## Records for this exercise:
[start]
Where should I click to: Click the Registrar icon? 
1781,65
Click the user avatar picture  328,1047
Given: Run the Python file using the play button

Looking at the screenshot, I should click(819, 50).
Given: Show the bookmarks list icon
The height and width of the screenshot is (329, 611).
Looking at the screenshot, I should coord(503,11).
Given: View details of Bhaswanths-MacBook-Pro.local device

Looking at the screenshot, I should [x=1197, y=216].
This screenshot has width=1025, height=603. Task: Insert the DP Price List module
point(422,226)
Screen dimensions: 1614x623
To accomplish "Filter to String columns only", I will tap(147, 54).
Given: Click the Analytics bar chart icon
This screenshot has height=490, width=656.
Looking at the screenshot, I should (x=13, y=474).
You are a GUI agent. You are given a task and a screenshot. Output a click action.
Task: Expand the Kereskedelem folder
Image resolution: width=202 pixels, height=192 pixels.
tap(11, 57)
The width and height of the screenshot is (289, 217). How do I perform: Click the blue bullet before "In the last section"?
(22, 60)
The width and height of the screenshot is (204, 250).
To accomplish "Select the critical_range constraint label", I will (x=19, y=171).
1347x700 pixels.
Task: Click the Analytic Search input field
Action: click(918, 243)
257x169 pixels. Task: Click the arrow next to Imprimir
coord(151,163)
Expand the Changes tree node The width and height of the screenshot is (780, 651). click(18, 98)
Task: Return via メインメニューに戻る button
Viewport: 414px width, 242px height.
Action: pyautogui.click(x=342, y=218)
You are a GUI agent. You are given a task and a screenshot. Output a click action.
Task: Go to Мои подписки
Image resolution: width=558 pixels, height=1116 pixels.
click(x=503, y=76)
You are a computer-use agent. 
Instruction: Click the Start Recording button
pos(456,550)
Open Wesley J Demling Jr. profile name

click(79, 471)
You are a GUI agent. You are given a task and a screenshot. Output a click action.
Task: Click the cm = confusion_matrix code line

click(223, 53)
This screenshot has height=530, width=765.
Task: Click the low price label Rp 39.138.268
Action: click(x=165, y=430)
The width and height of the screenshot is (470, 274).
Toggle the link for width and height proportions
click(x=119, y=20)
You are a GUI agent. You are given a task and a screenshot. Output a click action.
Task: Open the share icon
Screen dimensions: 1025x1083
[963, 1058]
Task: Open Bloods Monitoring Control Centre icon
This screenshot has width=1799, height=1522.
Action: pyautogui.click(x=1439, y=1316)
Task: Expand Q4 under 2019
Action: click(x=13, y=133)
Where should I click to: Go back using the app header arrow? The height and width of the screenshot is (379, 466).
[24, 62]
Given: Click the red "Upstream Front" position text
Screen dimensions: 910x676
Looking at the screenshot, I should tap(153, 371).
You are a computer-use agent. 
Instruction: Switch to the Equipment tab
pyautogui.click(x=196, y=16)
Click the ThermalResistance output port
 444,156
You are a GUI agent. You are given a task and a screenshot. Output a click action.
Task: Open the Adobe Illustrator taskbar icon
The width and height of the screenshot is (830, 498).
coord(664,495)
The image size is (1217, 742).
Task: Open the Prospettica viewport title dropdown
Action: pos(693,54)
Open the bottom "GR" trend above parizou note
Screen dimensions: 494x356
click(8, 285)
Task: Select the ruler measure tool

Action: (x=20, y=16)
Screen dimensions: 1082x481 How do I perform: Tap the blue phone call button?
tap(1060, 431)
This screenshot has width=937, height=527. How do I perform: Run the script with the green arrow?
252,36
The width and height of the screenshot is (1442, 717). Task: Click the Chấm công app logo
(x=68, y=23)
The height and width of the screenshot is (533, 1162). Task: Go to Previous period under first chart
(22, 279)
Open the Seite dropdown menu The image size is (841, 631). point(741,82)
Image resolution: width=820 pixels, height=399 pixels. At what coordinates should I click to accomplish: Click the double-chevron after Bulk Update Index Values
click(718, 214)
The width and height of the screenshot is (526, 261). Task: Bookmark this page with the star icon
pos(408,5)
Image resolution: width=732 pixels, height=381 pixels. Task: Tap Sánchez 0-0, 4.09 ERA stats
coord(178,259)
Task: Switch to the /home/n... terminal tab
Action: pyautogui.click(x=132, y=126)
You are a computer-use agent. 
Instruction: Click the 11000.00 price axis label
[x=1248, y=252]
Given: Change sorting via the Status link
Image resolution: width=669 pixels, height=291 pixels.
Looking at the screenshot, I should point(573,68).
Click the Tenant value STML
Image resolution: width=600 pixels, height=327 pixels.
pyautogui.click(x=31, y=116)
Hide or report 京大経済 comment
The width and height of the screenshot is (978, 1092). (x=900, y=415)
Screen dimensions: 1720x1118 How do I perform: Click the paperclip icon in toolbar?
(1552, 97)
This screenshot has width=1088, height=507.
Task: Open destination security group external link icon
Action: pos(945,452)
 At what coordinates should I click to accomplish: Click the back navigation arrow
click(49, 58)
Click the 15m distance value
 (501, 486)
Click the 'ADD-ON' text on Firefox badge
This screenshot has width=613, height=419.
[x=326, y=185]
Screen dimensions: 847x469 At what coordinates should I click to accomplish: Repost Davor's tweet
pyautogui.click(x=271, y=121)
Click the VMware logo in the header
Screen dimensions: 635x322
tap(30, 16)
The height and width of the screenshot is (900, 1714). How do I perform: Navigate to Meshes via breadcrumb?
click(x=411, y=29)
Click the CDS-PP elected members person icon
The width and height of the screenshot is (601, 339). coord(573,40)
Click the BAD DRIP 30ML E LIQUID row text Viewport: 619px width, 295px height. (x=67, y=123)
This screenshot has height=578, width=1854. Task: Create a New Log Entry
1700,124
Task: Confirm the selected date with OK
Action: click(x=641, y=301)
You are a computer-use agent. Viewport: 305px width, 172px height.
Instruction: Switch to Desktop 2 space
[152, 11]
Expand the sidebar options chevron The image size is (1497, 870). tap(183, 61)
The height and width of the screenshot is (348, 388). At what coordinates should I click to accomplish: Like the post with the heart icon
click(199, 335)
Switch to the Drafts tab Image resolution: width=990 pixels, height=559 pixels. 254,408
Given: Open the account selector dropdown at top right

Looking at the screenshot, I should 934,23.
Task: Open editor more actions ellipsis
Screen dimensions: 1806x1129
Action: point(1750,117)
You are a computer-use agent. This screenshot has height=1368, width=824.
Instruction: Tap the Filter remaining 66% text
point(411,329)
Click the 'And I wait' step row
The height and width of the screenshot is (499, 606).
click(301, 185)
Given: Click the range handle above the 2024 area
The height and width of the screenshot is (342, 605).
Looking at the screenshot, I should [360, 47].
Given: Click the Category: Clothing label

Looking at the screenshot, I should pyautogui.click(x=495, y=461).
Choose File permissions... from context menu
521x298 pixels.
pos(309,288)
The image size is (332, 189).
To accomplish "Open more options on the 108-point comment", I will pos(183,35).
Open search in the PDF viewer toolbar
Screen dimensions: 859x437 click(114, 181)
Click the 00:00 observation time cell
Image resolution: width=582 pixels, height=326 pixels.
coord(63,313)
[end]
## Your task:
Please count the lines in the data above that contain the word "Expand" and give only that number.

## The result:
4